Genetic engineering as a means to study the immuno-modulating properties of Uropathogenic Escherichia coli

Abstract

One of the most common bacterial infections in the world is urinary tract infections (UTIs). Women are mostly affected by UTIs and there is a high rate of reoccurrence after the first infection. Several pathogens can lead to UTIs, but the most common causing agent is uropathogenic Escherichia coli (UPEC). Out of several virulence factors, UPEC uses its type 1 pili to bind to bladder epithelial cells, thus avoiding being washed away by voiding the bladder and subsequently causing the epithelial cells to internalize the bacterial cells. The bladder’s innate immune response to UPEC as well as how UPEC manages to avoid this response is very well described. However, limited knowledge is available for the adaptive immune response. A few studies show that the immune system is capable of mounting an adaptive immune response alone or with the aid of vaccines, and another study shows that the adaptive immune response is terminated prematurely, thereby not clearing the infection completely. Dendritic cells (DCs) are antigen-presenting cells that serve as a bridge between the innate and adaptive immune systems. When DCs encounter bacteria, they undergo maturation and activate the adaptive immune response. Remarkably, unpublished data shows that when DCs encounter UPEC they are unable to migrate and activate T cells. UPEC mutants that either express the type 1 pili all the time or not at all were created and used to infect wild-type (wt) DCs.
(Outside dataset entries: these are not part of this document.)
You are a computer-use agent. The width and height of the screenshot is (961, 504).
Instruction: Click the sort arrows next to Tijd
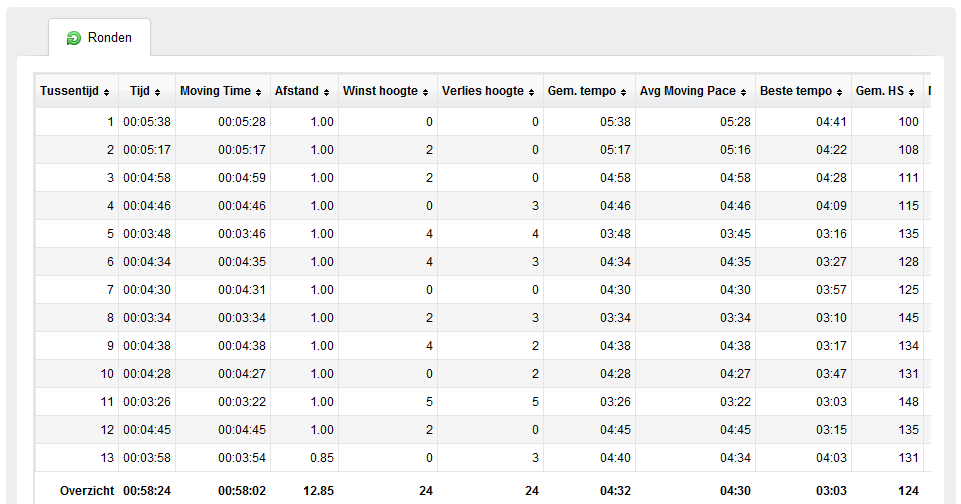pyautogui.click(x=158, y=92)
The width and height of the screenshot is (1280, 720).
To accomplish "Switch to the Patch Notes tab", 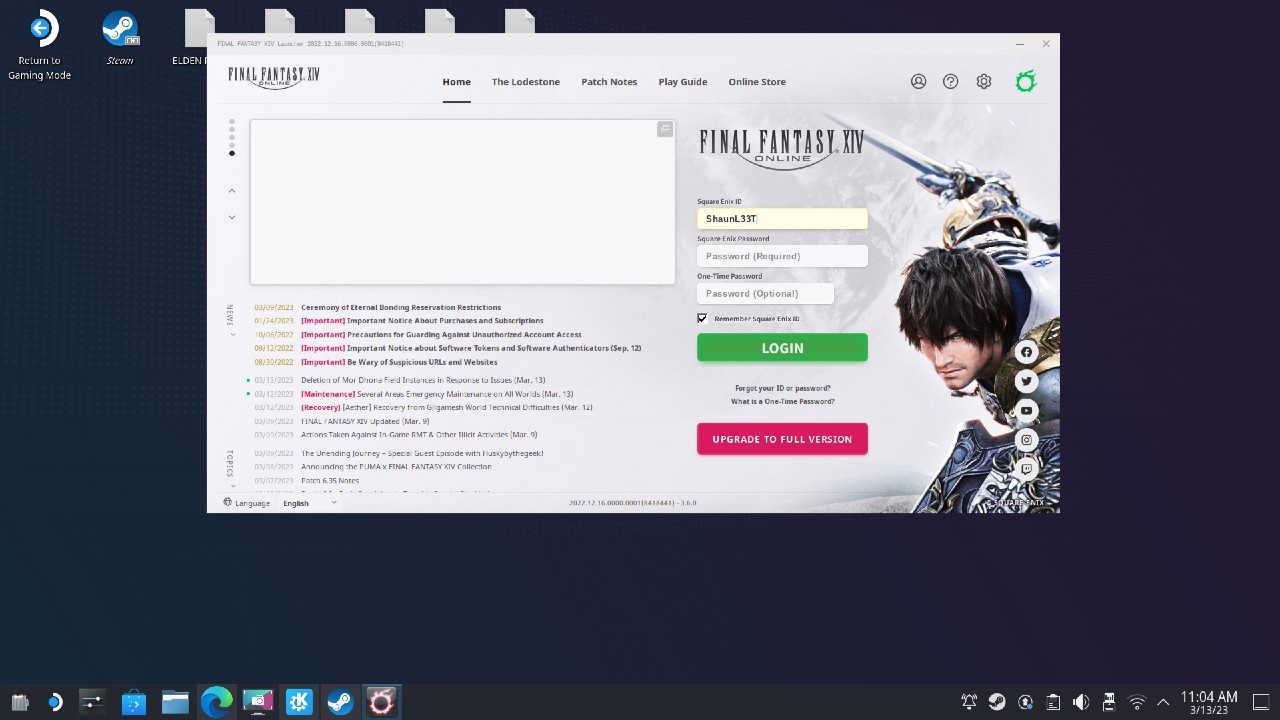I will pyautogui.click(x=609, y=81).
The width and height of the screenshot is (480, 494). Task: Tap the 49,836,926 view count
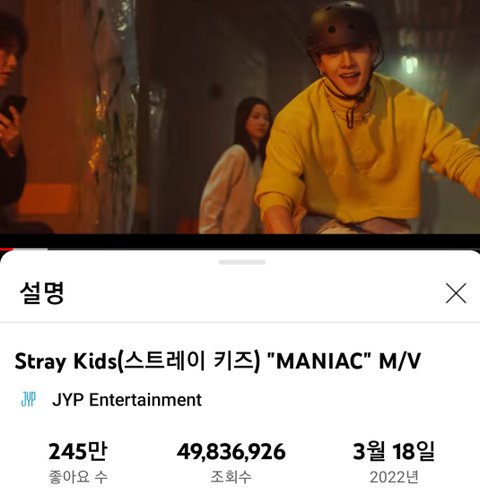[231, 452]
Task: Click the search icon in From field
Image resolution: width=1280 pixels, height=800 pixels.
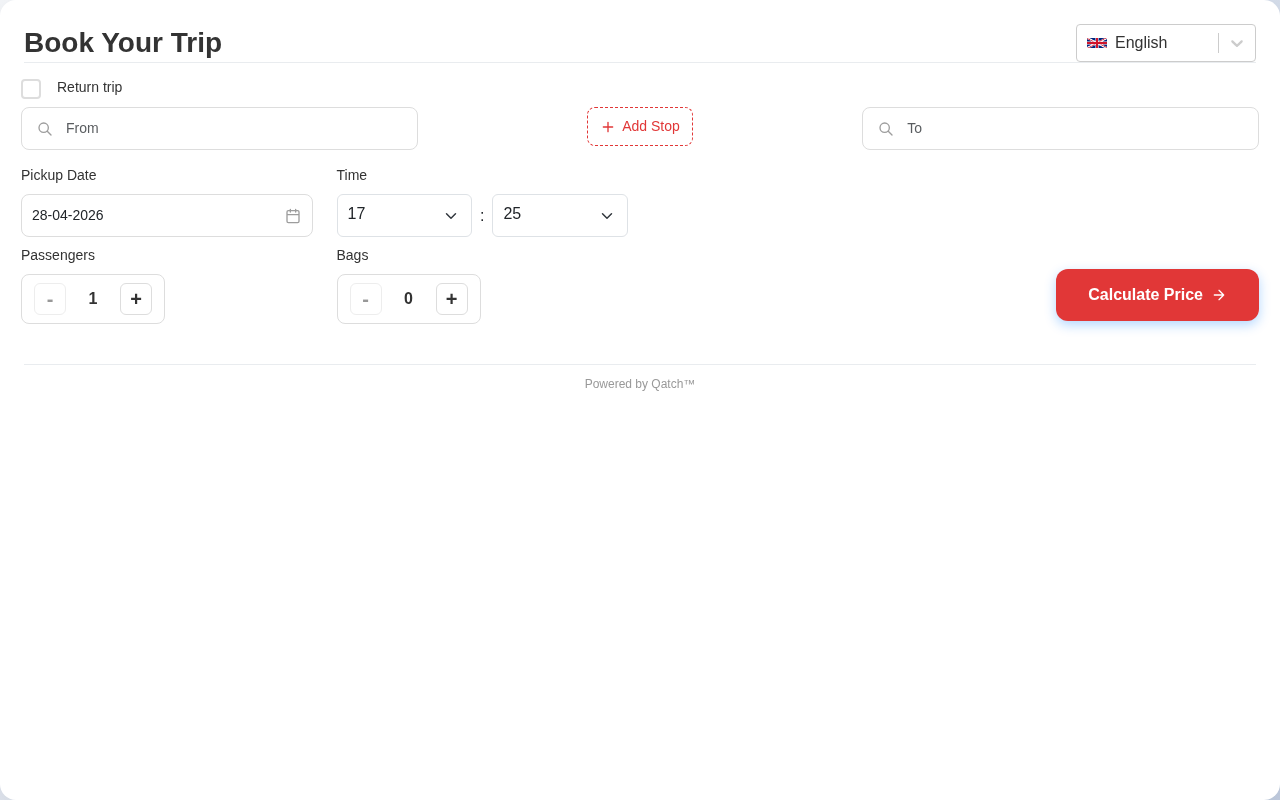Action: (x=45, y=129)
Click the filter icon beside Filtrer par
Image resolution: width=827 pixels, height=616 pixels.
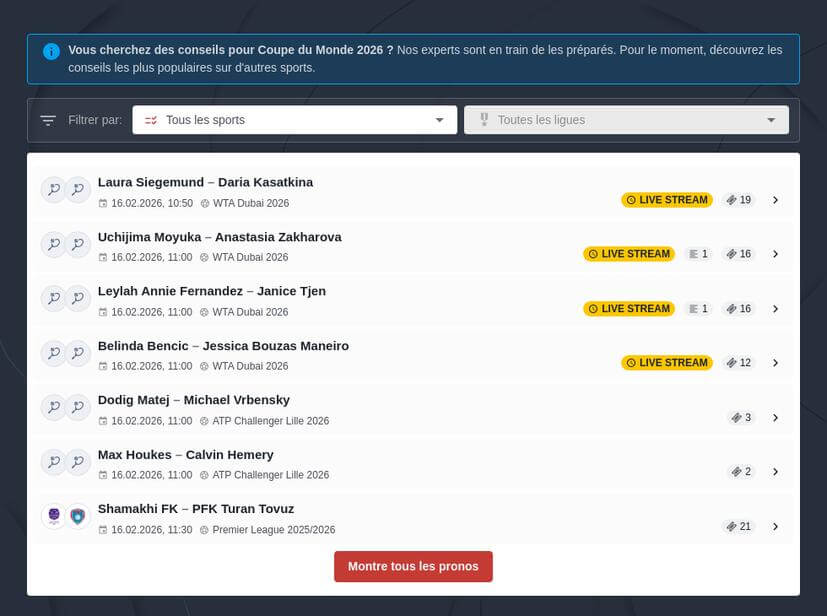[48, 120]
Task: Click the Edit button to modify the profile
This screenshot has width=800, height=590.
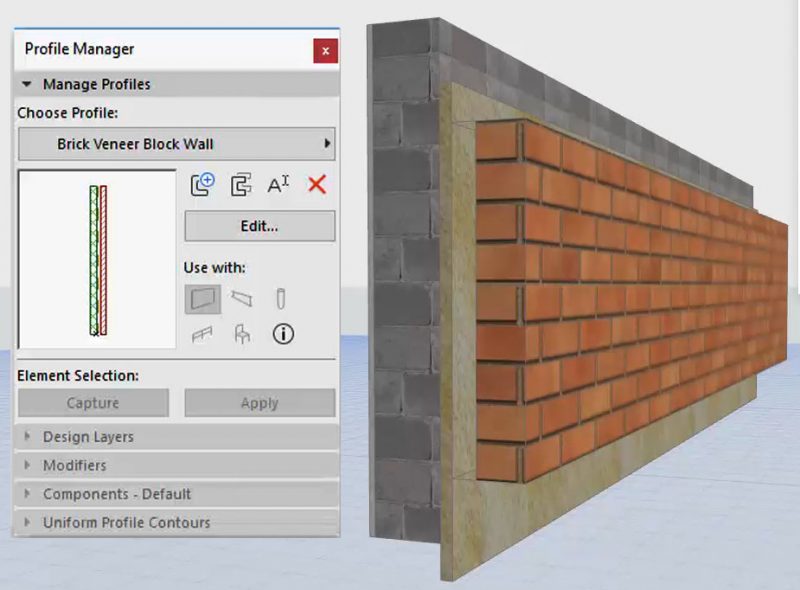Action: coord(258,226)
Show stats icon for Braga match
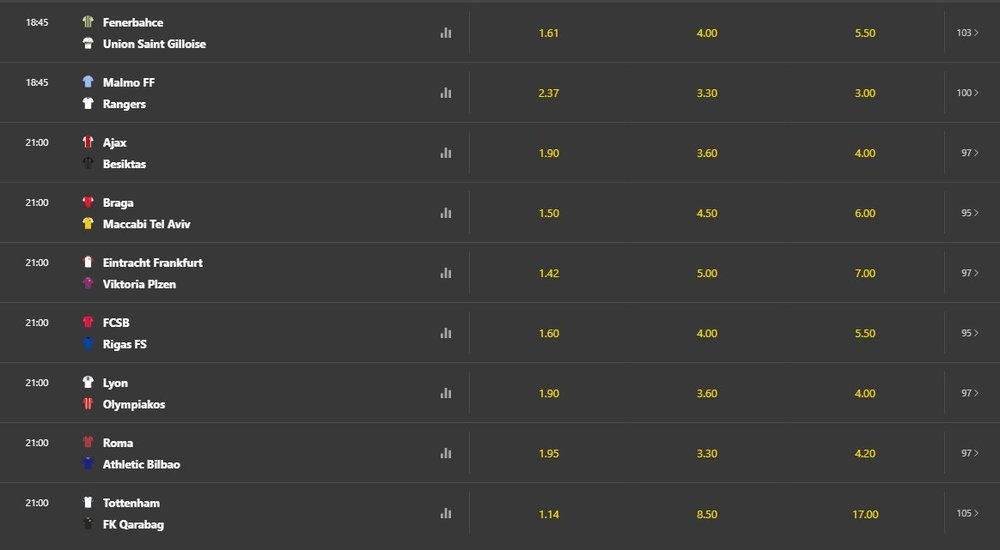The width and height of the screenshot is (1000, 550). (446, 213)
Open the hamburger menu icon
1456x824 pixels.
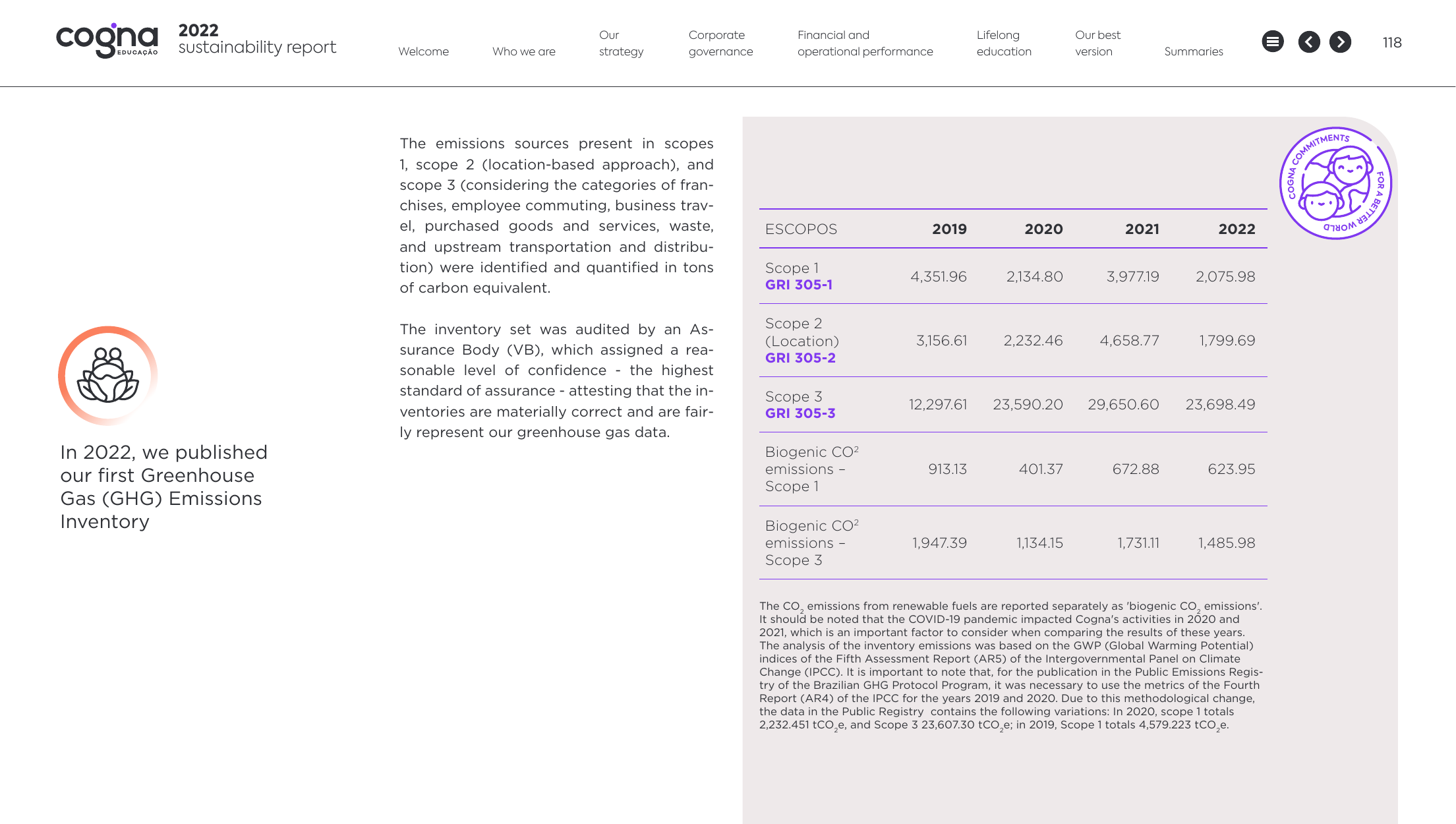(x=1273, y=42)
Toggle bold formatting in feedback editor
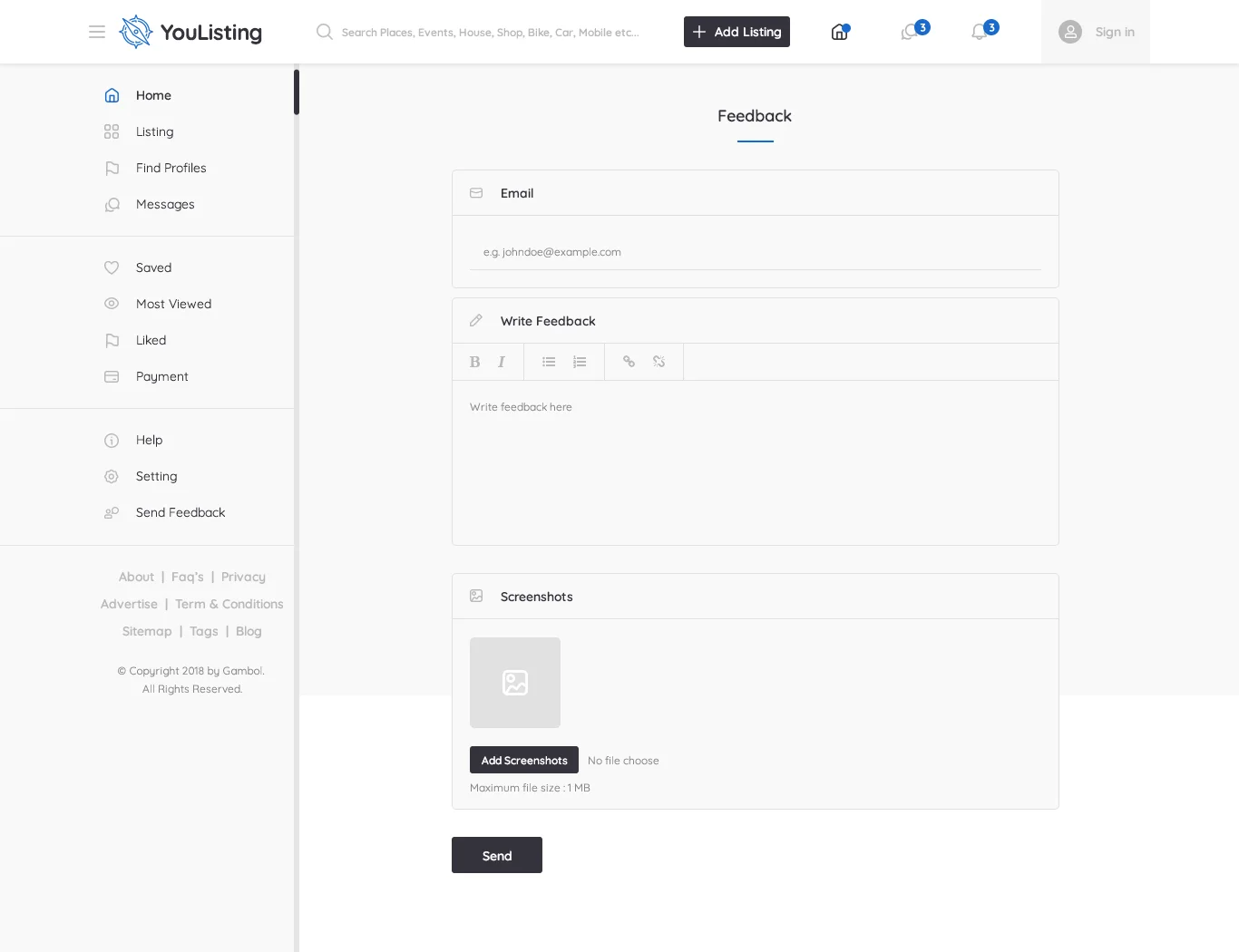This screenshot has width=1239, height=952. point(474,362)
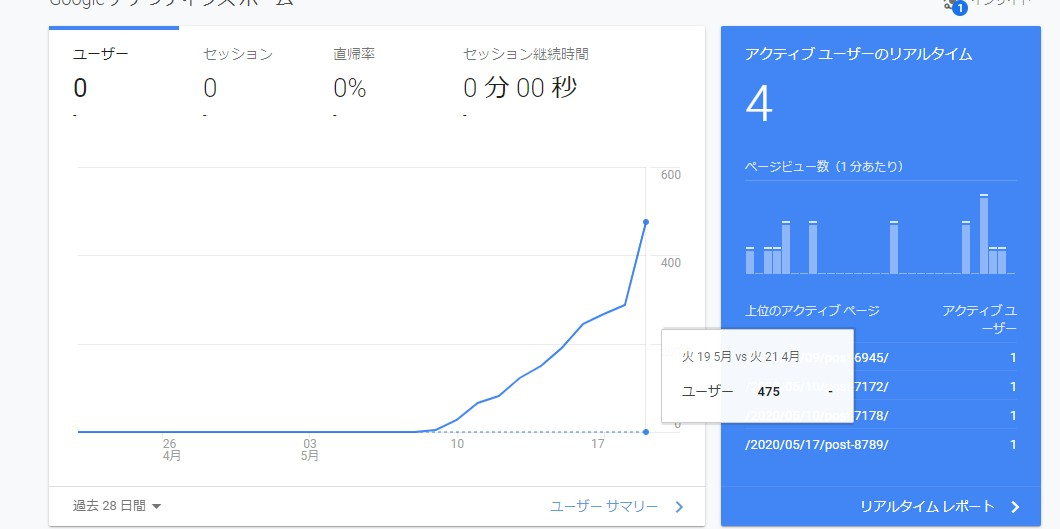Switch to the 直帰率 metric tab
Image resolution: width=1060 pixels, height=529 pixels.
click(x=354, y=54)
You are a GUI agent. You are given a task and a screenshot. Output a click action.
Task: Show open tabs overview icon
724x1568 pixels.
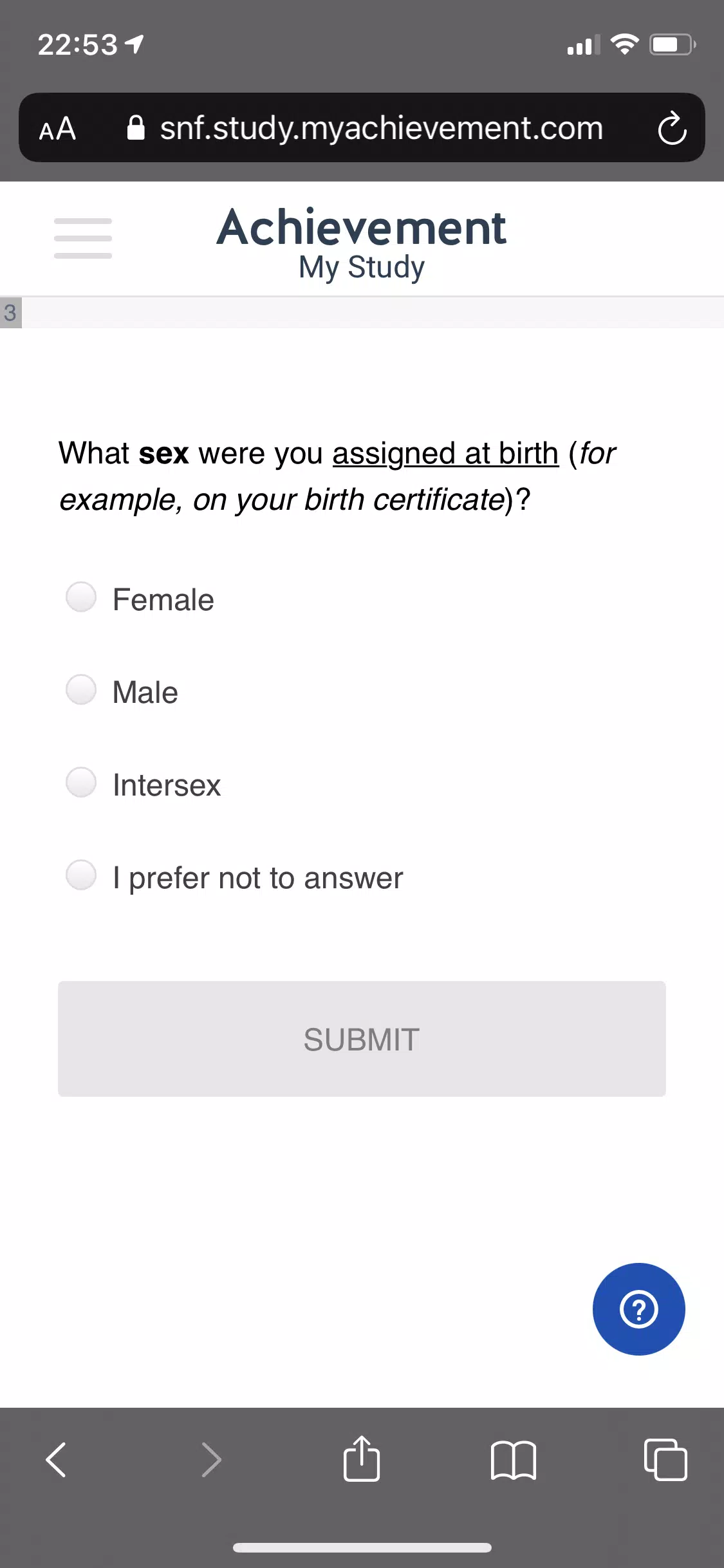coord(665,1459)
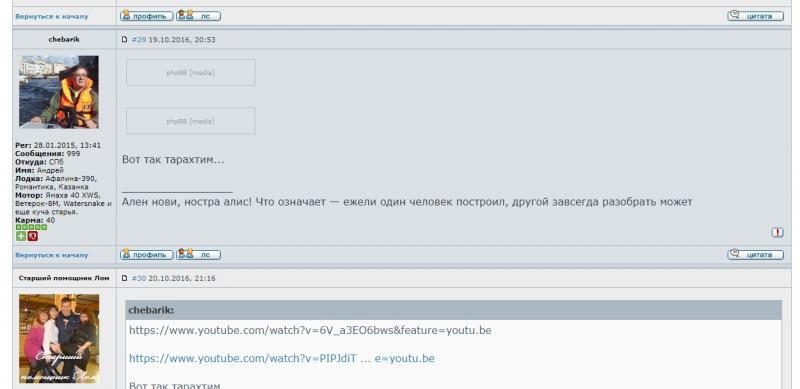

The RNA profile of the DCs after infection was determined and showed an up-regulated gene which will be termed A01. Deletion of this gene from wt DCs followed by infection with UPEC rescue the migration and activation phenotype. In this thesis, a dendritic cell line was engineered to contain an inducible expression of the A01 gene. The cell line was validated for specific DC and maturation markers, such that it can be further used for migration assays. In addition, cell adhesion assays were performed by infecting DCs to either type 1 piliated UPEC or non-piliated UPEC to determine the difference in adhesion. Lastly, both type 1 piliated and non-piliated UPEC were genetically engineered to express YFP and were used in phagocytosis assays, where wt DCs are infected with both YFP expressing UPEC mutants and fixed at certain time points to determine if the type 1 pili cause a difference in the phagocytosis mechanism.